5 : 3 9 PM KANTO MEDICAL HOSPITAL
The late afternoon light streamed weakly through the hospital room’s blinds, casting narrow shadows across the bed where {{user}} lay. The quiet hum of the machines was constant, their rhythm marking time in a way that made Light’s chest tighten. He sat beside her, posture flawless even in this sterile, tired place, his amber-brown eyes fixed on her face as though memorizing every detail. She smiled faintly when she saw him, and he felt the familiar tug in his chest — a dangerous blend of tenderness and something sharper, something that didn’t exist for anyone else.

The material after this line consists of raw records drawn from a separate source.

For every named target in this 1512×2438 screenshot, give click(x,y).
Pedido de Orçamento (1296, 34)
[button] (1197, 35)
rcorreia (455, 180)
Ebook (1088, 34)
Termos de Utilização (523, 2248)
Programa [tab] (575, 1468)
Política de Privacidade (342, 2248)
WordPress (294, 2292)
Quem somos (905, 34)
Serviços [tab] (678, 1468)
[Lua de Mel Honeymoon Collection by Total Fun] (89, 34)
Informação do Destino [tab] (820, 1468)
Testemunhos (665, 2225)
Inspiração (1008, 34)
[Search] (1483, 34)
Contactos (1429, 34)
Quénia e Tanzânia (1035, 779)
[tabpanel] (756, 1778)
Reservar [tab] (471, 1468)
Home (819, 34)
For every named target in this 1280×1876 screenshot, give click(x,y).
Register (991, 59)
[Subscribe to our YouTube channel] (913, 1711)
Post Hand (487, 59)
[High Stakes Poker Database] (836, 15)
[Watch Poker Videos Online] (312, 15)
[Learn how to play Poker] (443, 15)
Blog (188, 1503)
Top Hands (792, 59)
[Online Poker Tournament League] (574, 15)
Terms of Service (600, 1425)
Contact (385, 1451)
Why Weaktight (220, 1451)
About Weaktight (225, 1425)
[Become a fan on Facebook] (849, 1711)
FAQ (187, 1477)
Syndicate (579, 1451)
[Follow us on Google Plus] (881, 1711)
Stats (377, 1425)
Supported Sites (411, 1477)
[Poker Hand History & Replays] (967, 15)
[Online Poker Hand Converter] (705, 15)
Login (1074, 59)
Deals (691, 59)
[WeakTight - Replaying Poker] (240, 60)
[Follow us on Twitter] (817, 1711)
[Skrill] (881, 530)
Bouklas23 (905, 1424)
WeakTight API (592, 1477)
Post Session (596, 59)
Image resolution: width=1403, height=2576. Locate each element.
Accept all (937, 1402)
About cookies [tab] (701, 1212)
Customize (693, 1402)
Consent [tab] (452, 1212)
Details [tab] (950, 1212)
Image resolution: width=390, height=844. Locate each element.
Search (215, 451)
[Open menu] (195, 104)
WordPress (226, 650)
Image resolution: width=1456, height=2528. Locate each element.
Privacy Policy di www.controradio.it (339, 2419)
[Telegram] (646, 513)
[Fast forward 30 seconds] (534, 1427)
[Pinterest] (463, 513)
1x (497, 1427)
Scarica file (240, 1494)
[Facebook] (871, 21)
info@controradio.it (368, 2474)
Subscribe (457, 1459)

He reached forward, brushing a stray strand of hair from her cheek. “You should rest,” he murmured, voice warm but edged with certainty that made refusal impossible. But she didn’t rest. She told him about her dreams again — the small house, the garden she wanted, the children whose names she’d already chosen. Light listened, silent, his mind calculating not how to dismiss such dreams, but how to ensure she lived long enough to see them. Each word from her painted a life he had never intended for himself, yet now found impossible to discard.
She believed he was her savior. In her eyes, he already was. She knew the truth — that he was Kira — and still, she looked at him as though he was the only thing in the world that could protect her. That loyalty was intoxicating. It bound them together in a way that no one else could touch, a devotion that even Misa’s adoration could never match. And for Light, it was unacceptable — unthinkable — that something as insignificant as an illness could take her from him before his vision was complete.
His hand closed gently over hers. “I’m going to finish this,” he said, voice low, deliberate. “L is nothing. The world is already mine — it just doesn’t realize it yet. And when I’m done, when the last obstacle is gone, you won’t have to be here anymore. You’ll be with me, in our home, exactly as you imagine.” He leaned forward, his eyes burning with quiet conviction. “Nothing will take you from me. Not him. Not the world. Not even death.”
Outside, life went on — cars passed, the sun dipped lower, strangers lived their ordinary lives. Inside, the room was its own universe, and Light’s will was the law. He smoothed his thumb over the back of her hand, a rare softness breaking through the steel in his expression. “All I need is time,” he whispered. “And I’ll take it from whoever tries to keep it from us.” In that moment, the same brilliance that allowed him to outthink police task forces and manipulate entire nations was fixed entirely on one thing — ensuring she would not fade before the dawn of his new world.
He imagined it: L defeated, the Death Note fully his without interference, his control unchallenged. In that perfect world, there would be no fear for her, no hospital rooms, no frail breaths under fluorescent lights. Only peace, wealth, and the life she wanted — because he would make it so. Light had never been a man to beg the universe for favors. If reality did not yield to his desires, he bent it until it did.
He would kill for her. He would burn cities for her. He would watch the world collapse under the weight of his justice if it meant she could smile at him one more day. To be god of the new world was his destiny — but to have her there to see it, to stand beside him when it was complete, had become the true victory he was chasing. And he knew, with the same ruthless clarity that had guided every move as Kira, that if he had to dismantle everything in his path to keep her alive, he would do it without hesitation.
Somewhere, deep in the quiet of that room, Light made a silent promise — one more binding than any vow spoken aloud. The world could end, but {{user}} would not leave him. Not until he allowed it. And if the gods themselves tried to take her away, then he would replace them.